Section: Research Program
Parametrization of complex systems
We focus on a specific problem: the "population" parametrization of a complex system. More precisely, instead of trying to look for parameters in order to fit the available data for one patient, in many cases it is more pertinent to look for the distribution of the parameters (assuming that it is gaussian or log gaussian) in a population of patients, and to maximize the likelihood of the observations of all patients. It is a very useful strategy when few data per patients are available, but when we have a lot of patients. The number of parameters to find is multiplied by two (average and standard deviation for each parameter) but the number of data is greatly increased.

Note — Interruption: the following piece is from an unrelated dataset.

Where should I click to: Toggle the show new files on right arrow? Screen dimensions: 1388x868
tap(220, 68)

This strategy, that we will call "population" parametrization has been initiated in the eighties by software like Nonmem. Recently Marc Lavielle (Popix team) made a series of breakthroughs and designed a new powerfull algorithm, leading to Monolix software.

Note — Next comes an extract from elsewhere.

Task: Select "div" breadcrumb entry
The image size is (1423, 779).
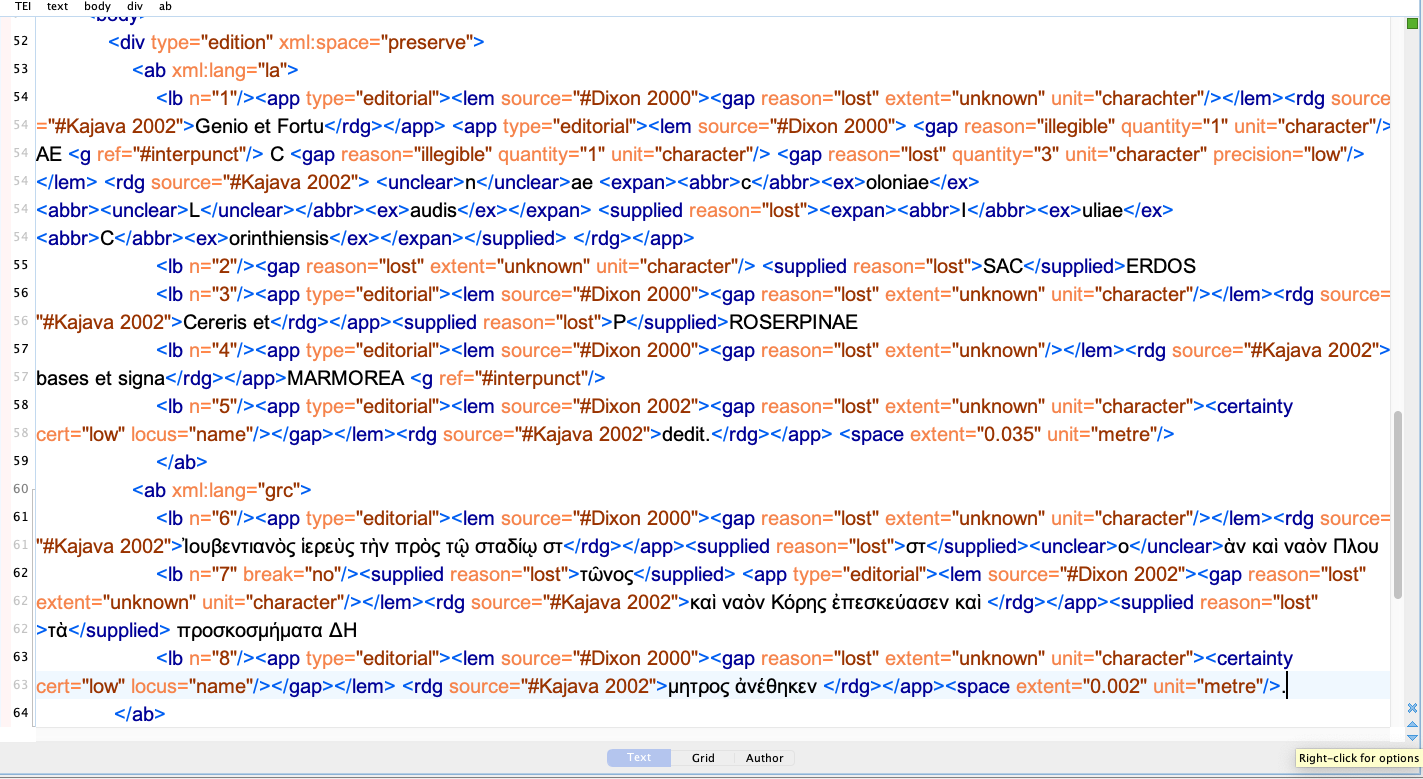Action: [134, 6]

However population parametrization is very costly. It requires several hundred of thousands of model evaluations, which may be very long.
We address the problem of computation time when the complex model is long to evaluate. In simple cases like reaction diffusion equations in one space dimension, the evaluation of the model may take a few seconds of even a few minutes. In more realistic geometries, the computation time would be even larger and can reach the hour or day. It is therefore impossible to run a SAEM algorith on such models, since it would be much too long. Moreover the underlying algorithm can not be parallelized.
We propose a new iterative approach combining a SAEM algorithm together with a kriging. This strategy appears to be very efficient, since we were able to parametrize a PDE model as fast as a simple ODE model.
We are currently developing the corresponding software.